** Problem description **
Rewrite every line of the entries below as a numbered list, omitting any blank lines.

** Recorded data **
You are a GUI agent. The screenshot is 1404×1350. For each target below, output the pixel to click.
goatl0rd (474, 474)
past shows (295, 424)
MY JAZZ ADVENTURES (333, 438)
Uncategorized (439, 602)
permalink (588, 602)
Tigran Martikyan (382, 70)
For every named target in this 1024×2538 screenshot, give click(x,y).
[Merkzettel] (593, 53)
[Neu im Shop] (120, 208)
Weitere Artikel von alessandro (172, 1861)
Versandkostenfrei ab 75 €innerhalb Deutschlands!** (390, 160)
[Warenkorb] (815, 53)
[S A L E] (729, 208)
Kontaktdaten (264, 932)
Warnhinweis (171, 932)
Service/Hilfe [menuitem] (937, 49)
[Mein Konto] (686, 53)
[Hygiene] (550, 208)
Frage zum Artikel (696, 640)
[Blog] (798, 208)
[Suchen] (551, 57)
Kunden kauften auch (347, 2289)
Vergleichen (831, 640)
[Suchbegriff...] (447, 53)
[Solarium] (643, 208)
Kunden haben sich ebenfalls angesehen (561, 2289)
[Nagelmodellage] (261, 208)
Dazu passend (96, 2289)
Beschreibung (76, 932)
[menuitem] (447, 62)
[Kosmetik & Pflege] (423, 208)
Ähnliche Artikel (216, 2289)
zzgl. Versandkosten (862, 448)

** Final result **
1. You are a GUI agent. The screenshot is 1404×1350. For each target below, output the pixel to click.
2. goatl0rd (474, 474)
3. past shows (295, 424)
4. MY JAZZ ADVENTURES (333, 438)
5. Uncategorized (439, 602)
6. permalink (588, 602)
7. Tigran Martikyan (382, 70)
8. For every named target in this 1024×2538 screenshot, give click(x,y).
9. [Merkzettel] (593, 53)
10. [Neu im Shop] (120, 208)
11. Weitere Artikel von alessandro (172, 1861)
12. Versandkostenfrei ab 75 €innerhalb Deutschlands!** (390, 160)
13. [Warenkorb] (815, 53)
14. [S A L E] (729, 208)
15. Kontaktdaten (264, 932)
16. Warnhinweis (171, 932)
17. Service/Hilfe [menuitem] (937, 49)
18. [Mein Konto] (686, 53)
19. [Hygiene] (550, 208)
20. Frage zum Artikel (696, 640)
21. [Blog] (798, 208)
22. [Suchen] (551, 57)
23. Kunden kauften auch (347, 2289)
24. Vergleichen (831, 640)
25. [Suchbegriff...] (447, 53)
26. [Solarium] (643, 208)
27. Kunden haben sich ebenfalls angesehen (561, 2289)
28. [Nagelmodellage] (261, 208)
29. Dazu passend (96, 2289)
30. Beschreibung (76, 932)
31. [menuitem] (447, 62)
32. [Kosmetik & Pflege] (423, 208)
33. Ähnliche Artikel (216, 2289)
34. zzgl. Versandkosten (862, 448)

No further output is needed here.